Untuk yang kedua kalinya bagiku melihat kembali penampilan mereka mendendangkan sebuah lagu. Ternyata di bus yang kedua ini para pengamen tersebut tak ubahnya seperti sikap mereka di bus yang sebelumnya. Malah…. semakin menjadi-jadi bernyanyi dengan fales, tidak serius dan tertawanya semakin kencang dan nyaring. Hanya perbedaannya di sini beberapa dari penumpang ada yang memberikan recehan kepada mereka.
Kembali aku teratawa geli dalam hati melihat sikap mereka yang tak jelas. Penilaianku terhadap mereka adalah ketidaksungguhan motivasi maupun tujuan mereka sebagai pengamen sekaligus penghibur bagi penumpang bus kota guna mengharapkan beberapa keping recehan.

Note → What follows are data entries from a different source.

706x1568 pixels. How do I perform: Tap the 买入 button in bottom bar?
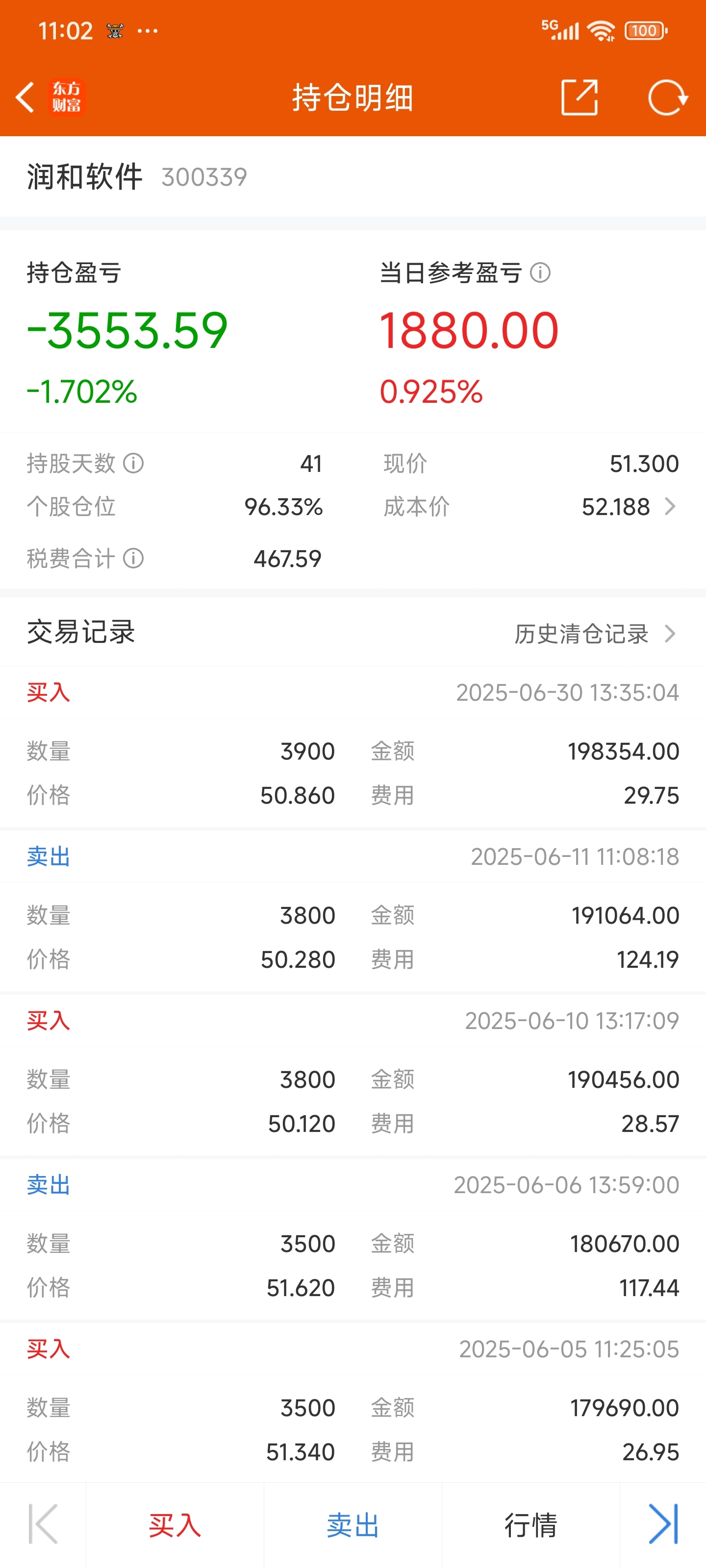tap(175, 1525)
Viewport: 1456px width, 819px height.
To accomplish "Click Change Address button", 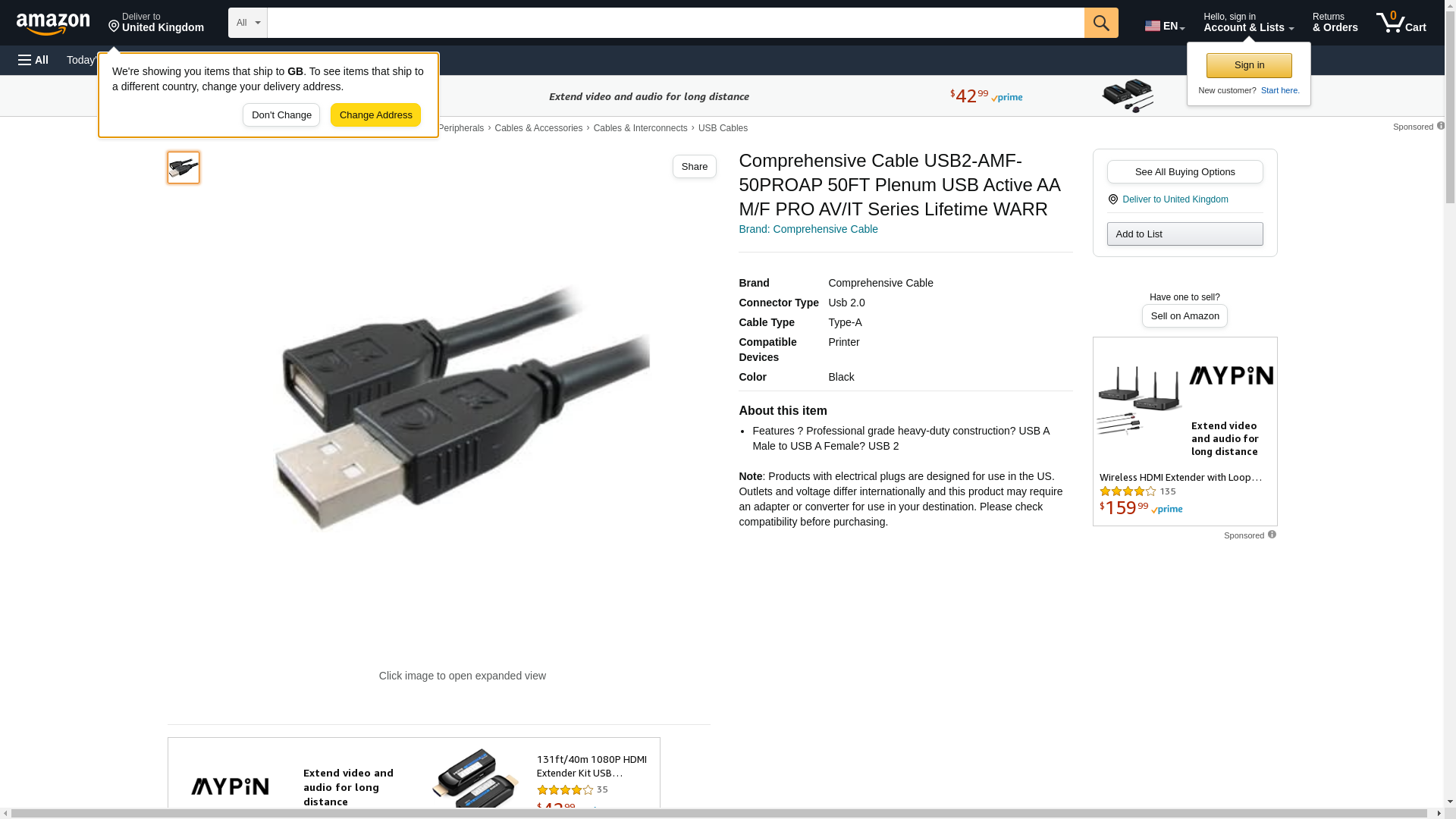I will coord(375,115).
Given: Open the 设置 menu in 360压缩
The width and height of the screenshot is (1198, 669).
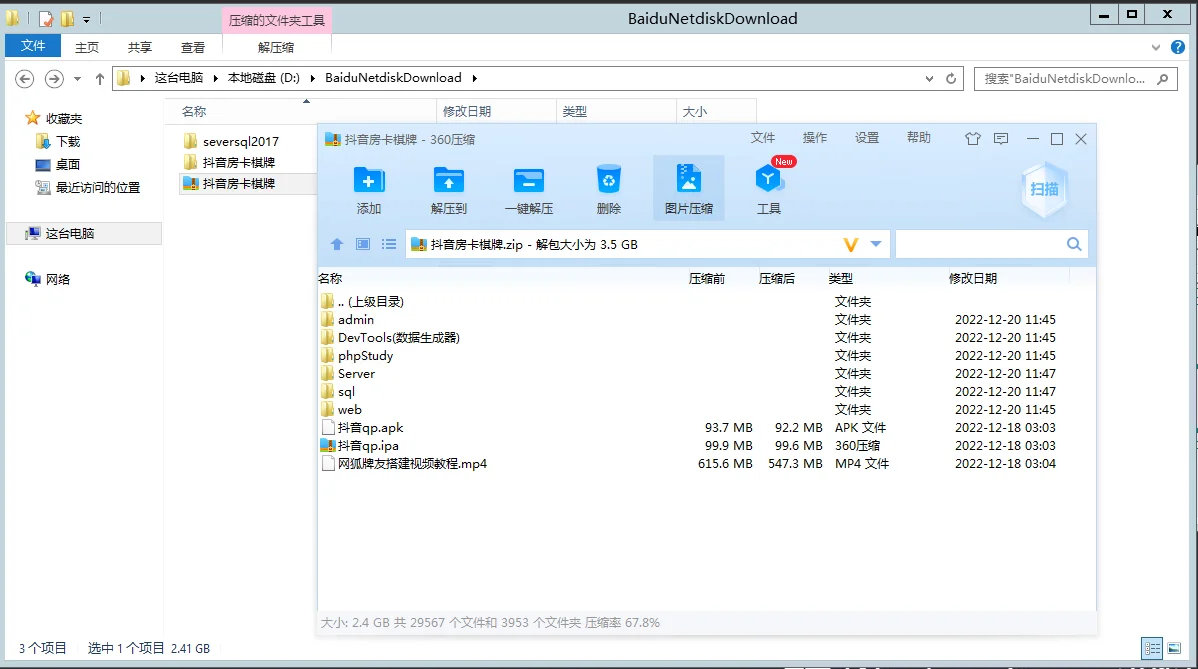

Satu catatan penting bagi kita, bahwa apapun profesi kita, entah itu pengamen, karyawan atau apapun, marilah kita berkarya untuk apa yang menjadi talenta kita sehingga itu bisa dinikmati oleh orang lain sekaligus mencari simpati dari orang lain dan yang terpenting dari semuanya itu adalah suatu sikap yang SUNGGUH-SUNGGUH.









0 Komentar
Silakan berkomentar!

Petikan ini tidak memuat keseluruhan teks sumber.